Task requirements –
Repeat word for word the passage of the Khargram text below that begins with the words "Freeset, one of" and ends after "of freedom continues.".

Selected extract –
------------------------------------------------------------------------
Freeset, one of our Kolkata businesses, has just celebrated its tenth anniversary – ten years in the business of setting people free, and the story of freedom continues.
You wouldn’t think it would take long to drive the 30-odd kilometers from Berhampore to Khargram but it did. Navigating huge potholes on a road lined with broken-down trucks parked unashamedly in the drive lane combined with speeding buses that couldn’t care less what side of the road they should be on encourages great care.
The change of pace is immediate on reaching Khargram. The villages are much the same as other villages in Murshidabad – small plots of land with families living in mud homes struggling to provide enough for themselves. And, like many in Murshidabad, Khargram homes are missing family members too.
Poverty forces fathers, mothers, sons and daughters to migrate in search of work that will provide enough money to send back home to the village. Without this outside support many families would never get by. It’s become part of village culture.
The culture in Khargram, however, has no age limit on when a family member is old enough to go. Simply put, decisions are made based on survival, with the knowledge that every generation needs to make sacrifices so the rest of the family can eat. It’s noticeable, though, that daughters – young girls, 10, 11, 12 and up – seem to be the ones sacrificed the most.
A conversation within the community suggests there are no sacrifices at all. “Trafficking of young girls doesn’t happen in our village. Of course it happens elsewhere, but not here, not in our village.”
I first heard this from the local headmaster, who did concede that many of the girls dropped out of school when they were very young. And where were these girls now? Some are married, some work at home, some have gone to the city to be housemaids, still others had gone to Kolkata and Mumbai to get work.
Next stop, the village police station and an interesting conversation. Same question about girls, same answer – “doesn’t happen here.” The conversation was cordial enough, the hospitality excellent, the denial – in a word, extreme. As we talked I counted in my mind how many Freeset girls I know who had come from this village alone. I got to six and yet I was told quite emphatically, “No girls end up in prostitution from this village.”
We took a short walk, just a few hundred yards from the back of the police station to Asha’s family home. Surprised by our visit, Asha’s grandfather (pictured, with his youngest granddaughter) greeted us and was immediately anxious for news of Asha.
Being careful not to share too much, we listened to the family story. Asha’s father left when she was just a baby and her mother was with another man soon afterwards. Unable to care and provide for the whole family on his bus driver’s pension, the grandfather allowed a friend to take his 11-year-old granddaughter to Kolkata. She would be placed in a good home as a housemaid.
As the conversation continued, Asha’s grandfather began to cry. And then he asked a question: “But Asha wasn’t sold, was she?” And again, “My Asha wasn’t sold, was she?”
Please continue to pray for our work amongst the women of Kolkata who have been sold into this dark industry. One at a time, we’re helping them to find freedom.
------------------------------------------------------------------------
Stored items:
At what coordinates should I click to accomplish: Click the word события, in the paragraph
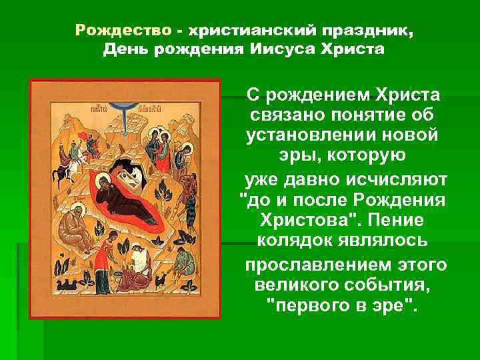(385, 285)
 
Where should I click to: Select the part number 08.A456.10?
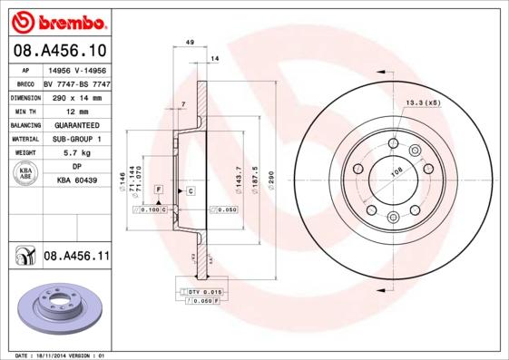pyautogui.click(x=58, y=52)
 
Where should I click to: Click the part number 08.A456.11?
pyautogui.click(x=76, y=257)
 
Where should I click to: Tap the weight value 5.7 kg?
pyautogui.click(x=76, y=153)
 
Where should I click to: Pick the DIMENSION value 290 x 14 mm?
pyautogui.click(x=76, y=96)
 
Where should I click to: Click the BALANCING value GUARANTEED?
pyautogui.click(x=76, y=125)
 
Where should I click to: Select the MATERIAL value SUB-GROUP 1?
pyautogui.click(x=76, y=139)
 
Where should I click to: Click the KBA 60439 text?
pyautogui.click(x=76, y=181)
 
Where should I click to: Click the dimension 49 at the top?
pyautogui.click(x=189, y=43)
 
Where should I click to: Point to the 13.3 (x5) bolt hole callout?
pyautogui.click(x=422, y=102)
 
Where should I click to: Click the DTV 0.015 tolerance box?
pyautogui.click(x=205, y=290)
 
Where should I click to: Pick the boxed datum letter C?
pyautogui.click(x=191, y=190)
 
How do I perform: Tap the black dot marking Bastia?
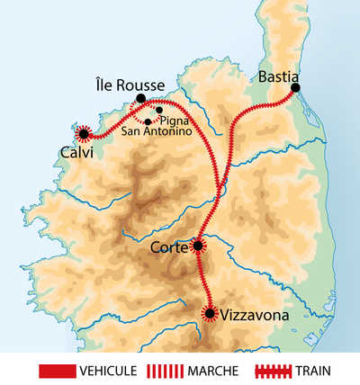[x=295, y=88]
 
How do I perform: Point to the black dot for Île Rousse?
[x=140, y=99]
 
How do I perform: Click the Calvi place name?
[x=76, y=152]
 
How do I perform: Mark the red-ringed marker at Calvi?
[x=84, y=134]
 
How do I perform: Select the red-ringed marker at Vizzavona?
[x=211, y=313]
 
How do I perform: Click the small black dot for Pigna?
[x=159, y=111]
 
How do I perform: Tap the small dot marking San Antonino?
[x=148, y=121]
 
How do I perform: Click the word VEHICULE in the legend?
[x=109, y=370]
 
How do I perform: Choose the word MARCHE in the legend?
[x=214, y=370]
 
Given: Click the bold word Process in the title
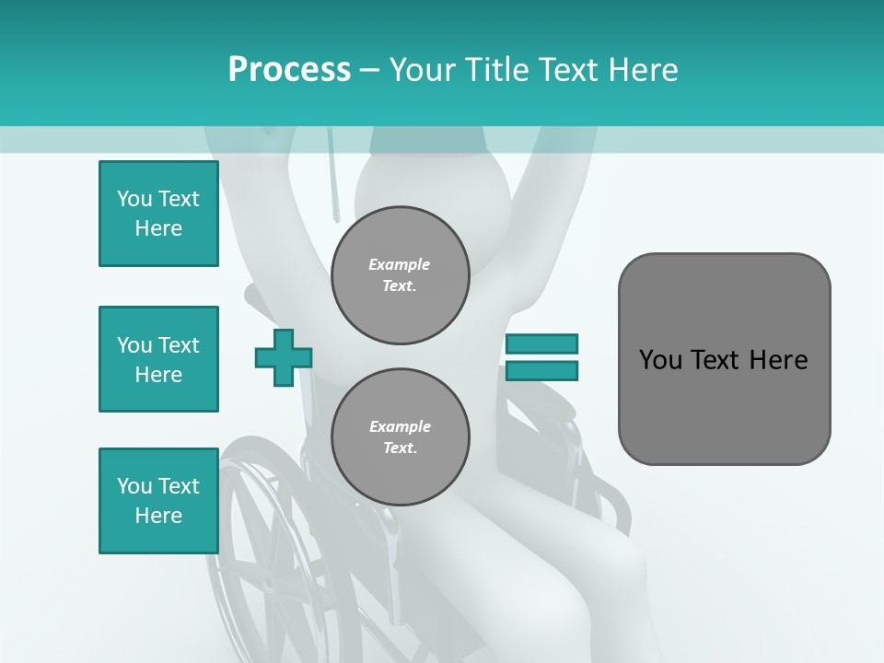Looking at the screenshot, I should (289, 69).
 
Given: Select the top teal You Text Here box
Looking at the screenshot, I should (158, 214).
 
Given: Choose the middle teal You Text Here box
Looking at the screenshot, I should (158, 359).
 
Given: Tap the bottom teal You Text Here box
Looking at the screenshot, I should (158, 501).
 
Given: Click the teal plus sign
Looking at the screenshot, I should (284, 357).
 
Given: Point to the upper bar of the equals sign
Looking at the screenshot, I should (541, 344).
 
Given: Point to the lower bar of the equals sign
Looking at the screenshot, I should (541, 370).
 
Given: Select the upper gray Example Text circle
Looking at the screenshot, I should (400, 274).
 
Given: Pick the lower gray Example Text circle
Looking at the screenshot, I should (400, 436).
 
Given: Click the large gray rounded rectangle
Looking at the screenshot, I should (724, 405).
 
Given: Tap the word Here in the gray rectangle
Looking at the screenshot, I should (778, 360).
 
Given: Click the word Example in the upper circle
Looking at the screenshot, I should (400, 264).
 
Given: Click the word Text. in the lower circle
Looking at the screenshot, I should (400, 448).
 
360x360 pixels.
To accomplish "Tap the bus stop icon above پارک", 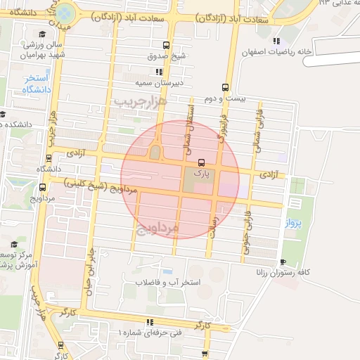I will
------------------------------------------------------------------------
Written solution –
Freeset, one of our Kolkata businesses, has just celebrated its tenth anniversary – ten years in the business of setting people free, and the story of freedom continues.